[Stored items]
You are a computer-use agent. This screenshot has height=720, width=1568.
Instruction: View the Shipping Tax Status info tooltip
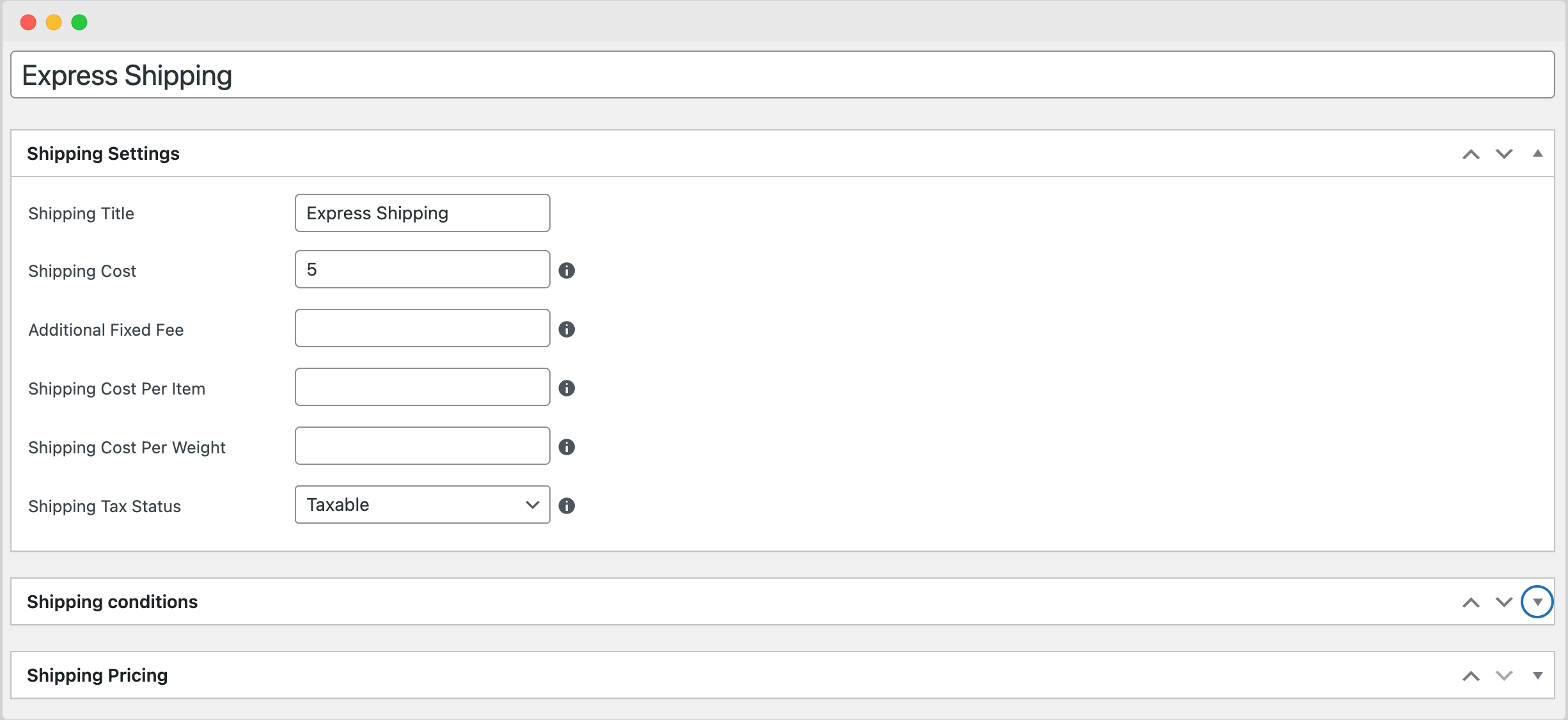[x=567, y=506]
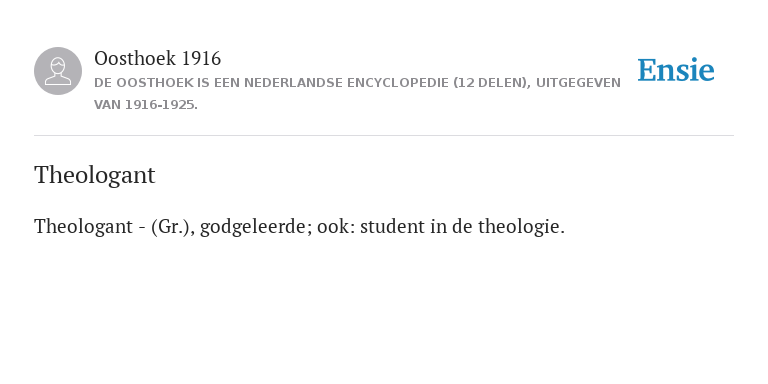This screenshot has height=384, width=768.
Task: Click 'UITGEGEVEN' in the subtitle
Action: (x=578, y=83)
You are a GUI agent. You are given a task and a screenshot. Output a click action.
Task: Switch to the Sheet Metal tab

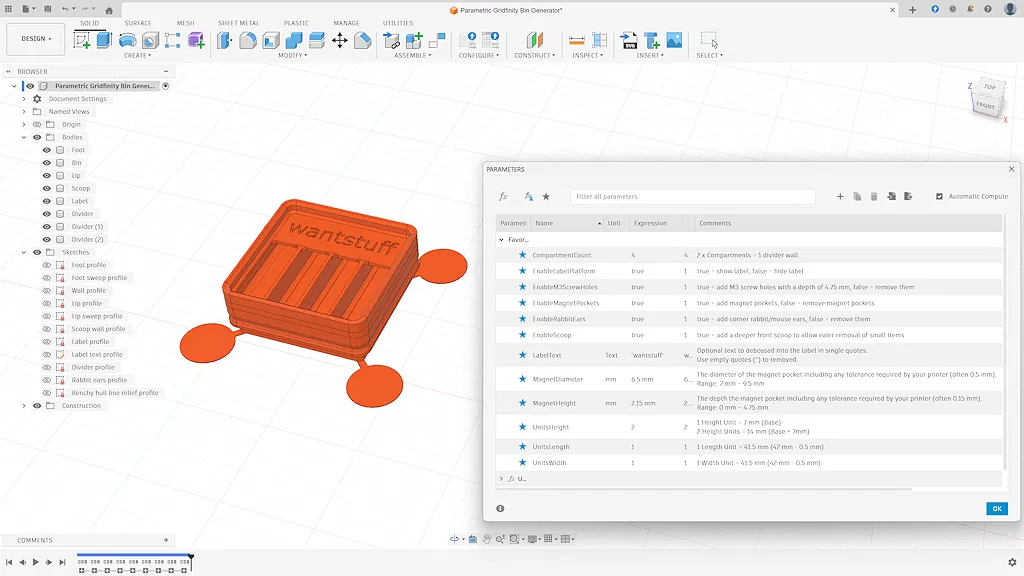point(238,23)
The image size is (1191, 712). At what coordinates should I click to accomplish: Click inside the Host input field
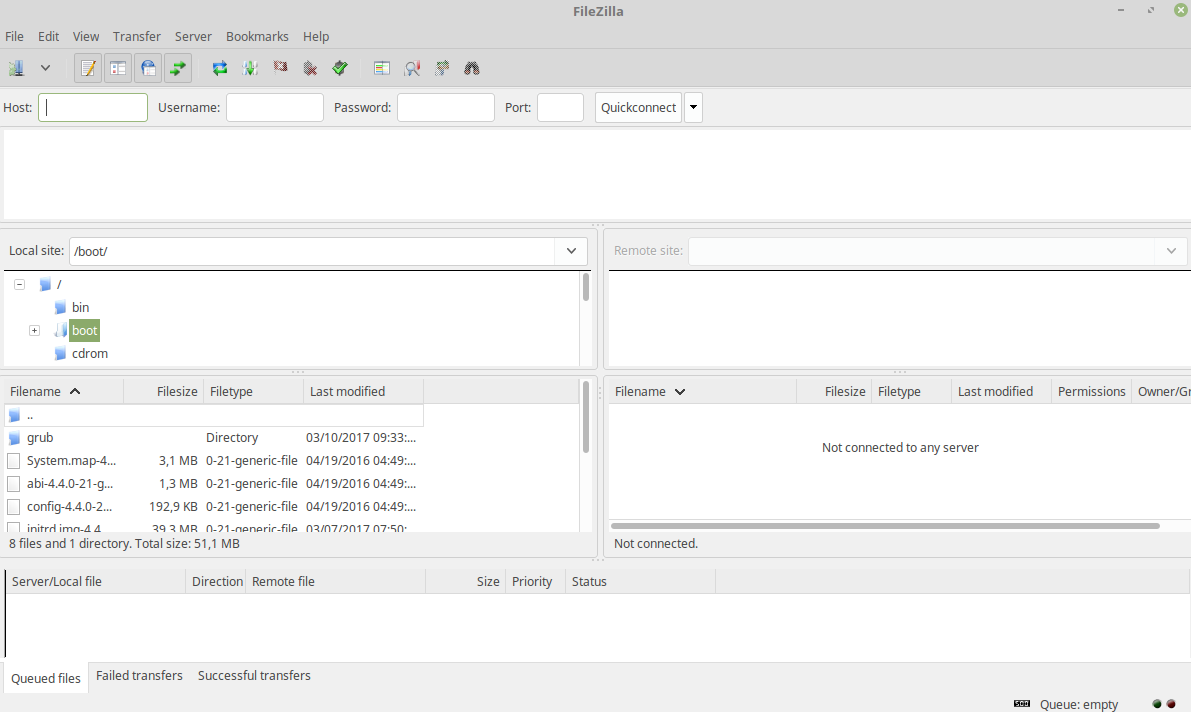[92, 107]
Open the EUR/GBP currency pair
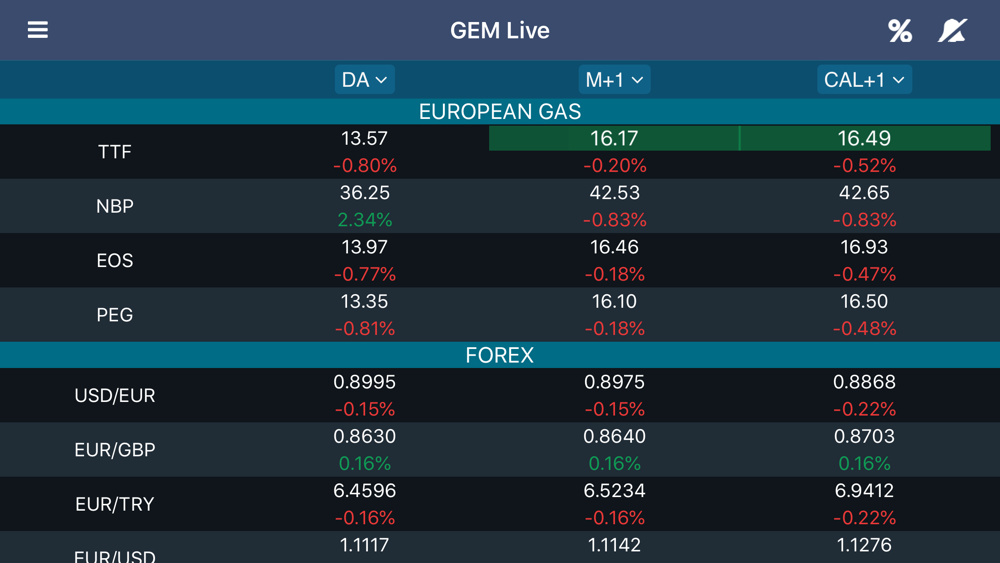 pyautogui.click(x=115, y=450)
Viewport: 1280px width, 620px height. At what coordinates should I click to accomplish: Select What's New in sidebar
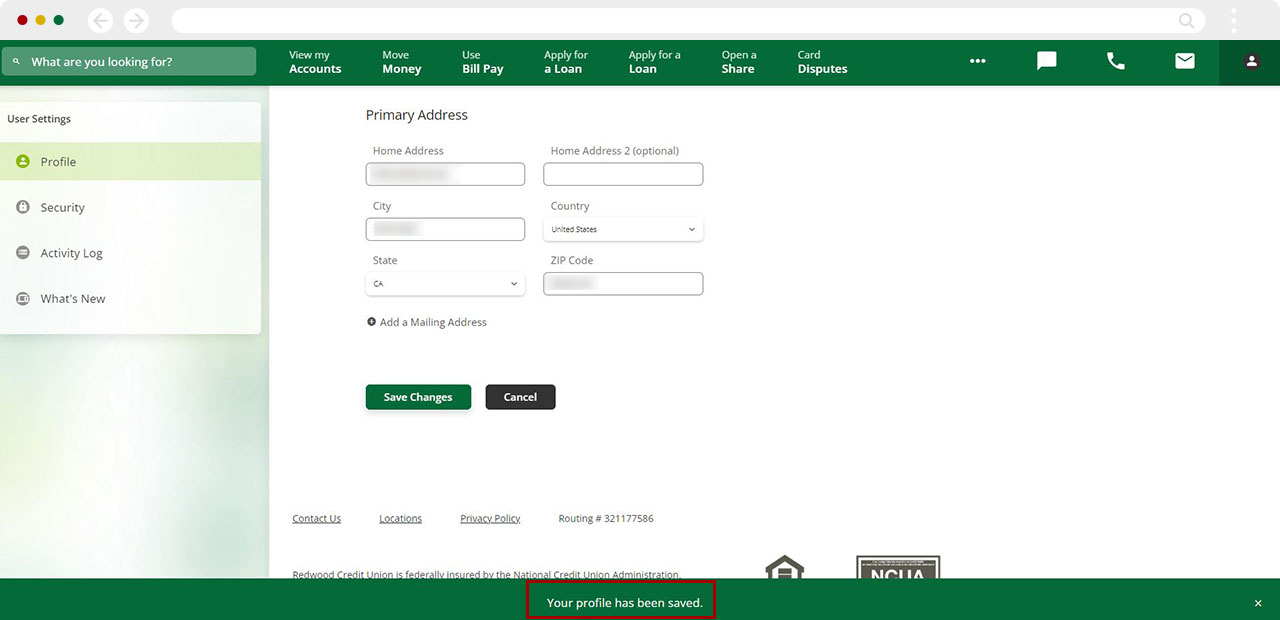tap(72, 299)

HOW TO COMPLETE THIS TASK: Where the line with "Viewport: 1280px width, 620px" appears, begin there and transcribe exactly through the last line of the data, leaving all pictures aside.

RESULT OF THE TASK:
Viewport: 1280px width, 620px height. At what coordinates should I click to accomplish: Select What's New in sidebar
tap(72, 299)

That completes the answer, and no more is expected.